Je ne suis pas certain d’être vraiment à la page (rires). Généralement une fois par mois je prends quelques jours pour faire une commande de disques, en fonction du budget neuf ou occasion. Je passe énormément de temps à tout écouter. En ce moment j’achète beaucoup de vieille Techno. Il y a vraiment des disques incroyables quand tu cherches bien …… avec un groove qu’on a du mal à retrouver aujourd’hui. Et j’aime bien les choses perchées aussi, expé, avec un gros sound design, ça reste une musique portée vers le futur à la base donc c’est important.
- Comment as-tu construit le mix pour Paradox?
Nous avons une émission de techno sur une radio locale dans le pas-de-calais « banquise fm » , chaque dimanche nous animons « la fonderie » j’en profite pour y enregistrer tous mes podcasts. Comme je t avais dit je voulais faire un mix paradoxal forcément (rires), donc le mix alterne entre techno binaire et choses plus breakées et perchées. Il y a quelques surprises, des nouveaux disques, des vieux, il y a un peu de tout, ça représente assez bien ma façon de jouer, c’est assez brut…. C’est pas de l’autoroute enfin je ne pense pas, je déteste me faire chier quand je mixe et quand j’écoute qqn aussi…
- Qu’est ce qui te paraît le plus paradoxal dans le monde Techno ou de la musique électronique en général?

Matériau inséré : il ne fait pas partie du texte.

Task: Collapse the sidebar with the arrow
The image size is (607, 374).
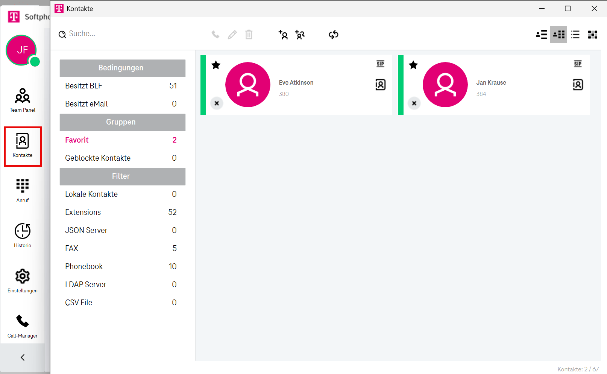Action: click(23, 357)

Rien en particulier. Comme je disais, c’est une musique qui devrait aller plus dans l expérimentation, dans le futur. En même temps, je te dis ça et 60% de mon bac est fait de disques qui ont 10-15 ans. Ça c’est paradoxal (rires), je remarque aussi qu’il y a des disques de cette époque qui sont bien plus futuristes que ce qui sort aujourd’hui dans la masse on a un peu régressé qualitativement. On va vite s’enflammer sur un gros kick et un synthé. Il y a moins de recherches dans le son à mon sens…. C’est pour ça que je passe un temps fou à chercher des tracks, avec une âme….. Il faut qu’il se passe quelque chose, ça peu être une boucle de 5 min. Je m’en fous si le sound design fracasse, si y a pas de sound design faut que la track aies des couilles…. C’est ma vision.
- Les plaques qui quittent rarement ton bac à disques ?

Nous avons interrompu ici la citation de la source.